Здесь Ланжале вышел на берег. Несмотря, однако, на его заверения о полной безопасности, он был вооружен хорошим ружьем и двумя солидными револьверами. Мичман предложил сопровождать его для защиты в случае нападения, но Парижанин отказался от его услуг. Бодрым, легким шагом он взобрался на горный берег, вздымавшийся перед ним, и вскоре скрылся из глаз своих спутников.
Во время своего первого пребывания на этом острове Ланжале большую часть времени проводил в долгих прогулках со своими товарищами и потому довольно хорошо знал топографию острова; по козьим тропкам он добрался до противоположного хребта и очутился над большой котловиной, которую кольцом обступили неприступные отвесные скалы. Дно котловины представляло собой громадное озеро, из которого вытекали в трех различных направлениях широкие извилистые каналы.

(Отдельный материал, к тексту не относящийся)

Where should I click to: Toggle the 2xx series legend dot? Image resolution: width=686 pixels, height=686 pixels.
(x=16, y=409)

Ланжале остановился и с некоторым разочарованием окинул взглядом всю местность. Видимо, он затруднялся, что ему теперь делать, как вдруг знакомый насмешливый голос коснулся его слуха:
— Tc-c!.. Да ведь это Парижанин! Прощай, старуха!.. Ну, как ты поживаешь с тех пор, как мы не виделись с тобой? Недурно, не правда ли? Ну, и мы тоже!
— Эге, да это Пюжоль!
— Ну конечно, Пюжоль из Бордо, первейшего города после Парижа!
И не переставая говорить и смеяться, друзья горячо обнялись и расцеловались. Между прочим Ланжале объяснил, что привело его на остров.

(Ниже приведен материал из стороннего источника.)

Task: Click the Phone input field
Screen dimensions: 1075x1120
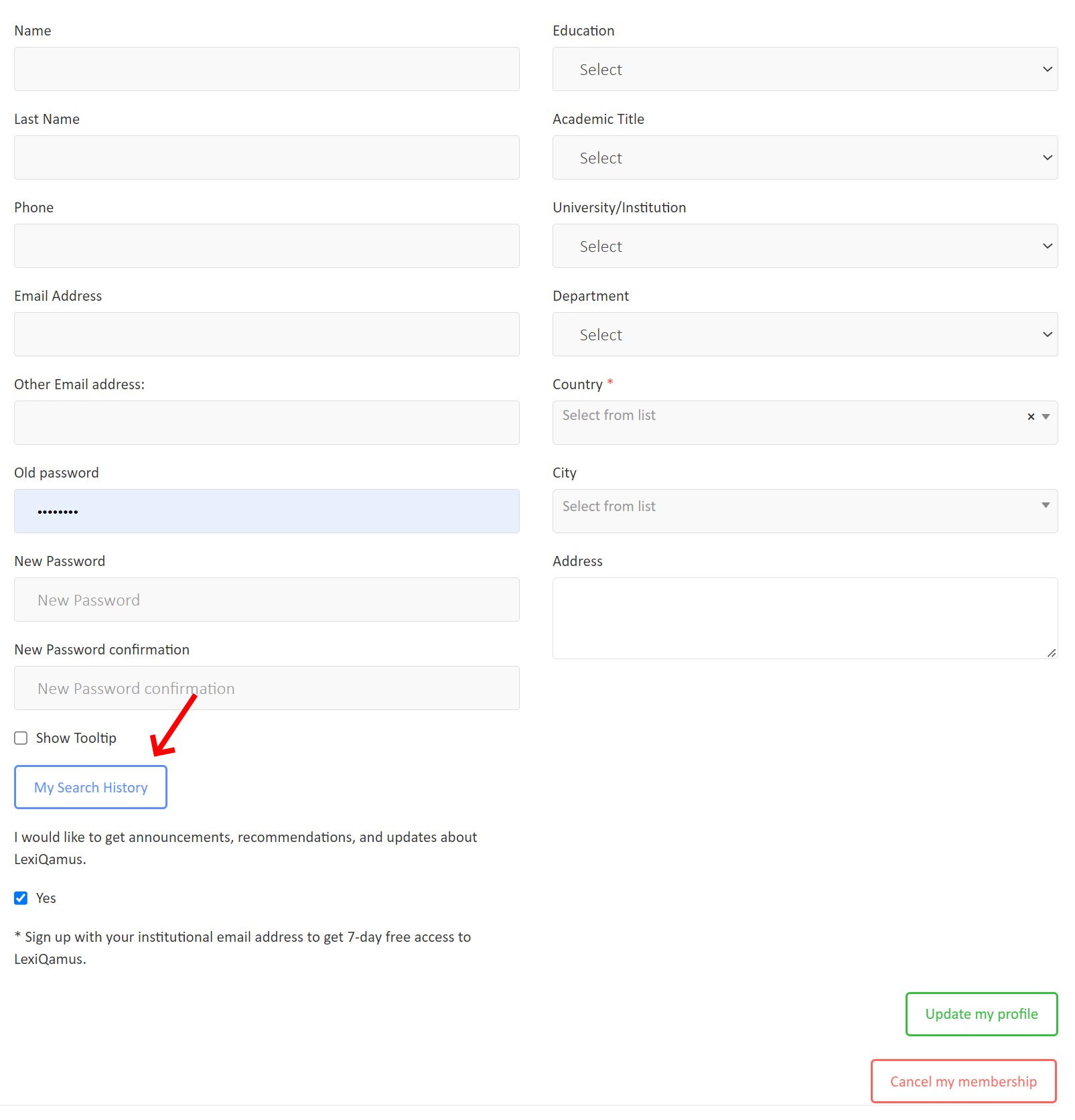Action: 267,247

— Мы знали, что против нас снарядили целую экспедицию, — сказал Пюжоль, — капитан Уолтер Дигби хотел было помериться силами с этими акулами, которые намеревались нас проглотить, не разжевывая. Кроме того, что наш авизо затянут в такой корсет брони, как любая жена префекта, и что у нас такие орудия, которые на расстоянии трех километров превращают любого гражданина в мокрое местечко, у нас здесь есть такие гроты, о которых никто и подозревать не может, а в них у нас такие батареи, от которых и черту в пекле жарко бы стало, если бы он их отведал. Мы от всего вашего флота не оставили бы щепы! Но когда мы увидели французский флаг, то сказали себе: «Стой!» И я, и Порник, и Данео. «Стой!» — сказали также господин Бартес и господин де Ла Жонкьер, — мы будем драться с кем угодно и проделывать, что угодно, но убивать своих, в числе которых, быть может, есть и бордосцы, и марсельцы, и бретонцы… Нет! Этого никогда не будет! Все-таки глаза закрывать нам не подобало, и мы решили следить за каждым движением эскадры. Вот почему ты и нашел меня здесь. Я, так сказать, часовой; вот почему я окликнул тебя так ласково, а товарищи в других местах расставлены тоже на вахте; с разных пунктов наблюдаем…
— Хорошо, что ты меня окликнул, Пюжоль, а то я уже начинал беспокоиться. — Ну, а «Иен» где же у вас стоит?
— «Иен»? «Иена» нет больше! Экипаж не соглашался плавать под китайским флагом, больно опасно стало; так его перекрасили, подняли на нем американский флаг и назвали «Лебедем», знаешь такую птицу, похожую на гуся с журавлиной шеей… Американцы все же люди, их приходится уважать, а китайцы что? Пешки!
Разговаривая таким образом, друзья шли вдоль самого широкого из каналов и минут через десять ходьбы оказались подле громадного темного грота, уходящего глубоко вглубь в самые недра земли; здесь, в этом гроте, под его темным сводом, стоял на якоре авизо, переименованный теперь в «Лебедя».
Приход Ланжале вызвал здесь столько же удивления, сколько и радости; однако Эдмон Бартес не давал слишком много воли своему оптимизму и отказался вступить в переговоры с командующим французской эскадрой. Гастон де Ла Жонкьер, близко знавший адмирала Ле Хелло, старого друга его семьи, сразу понял, какие выгоды он может извлечь из этой встречи, и приготовился последовать за Парижанином на командирское судно соединенных эскадр.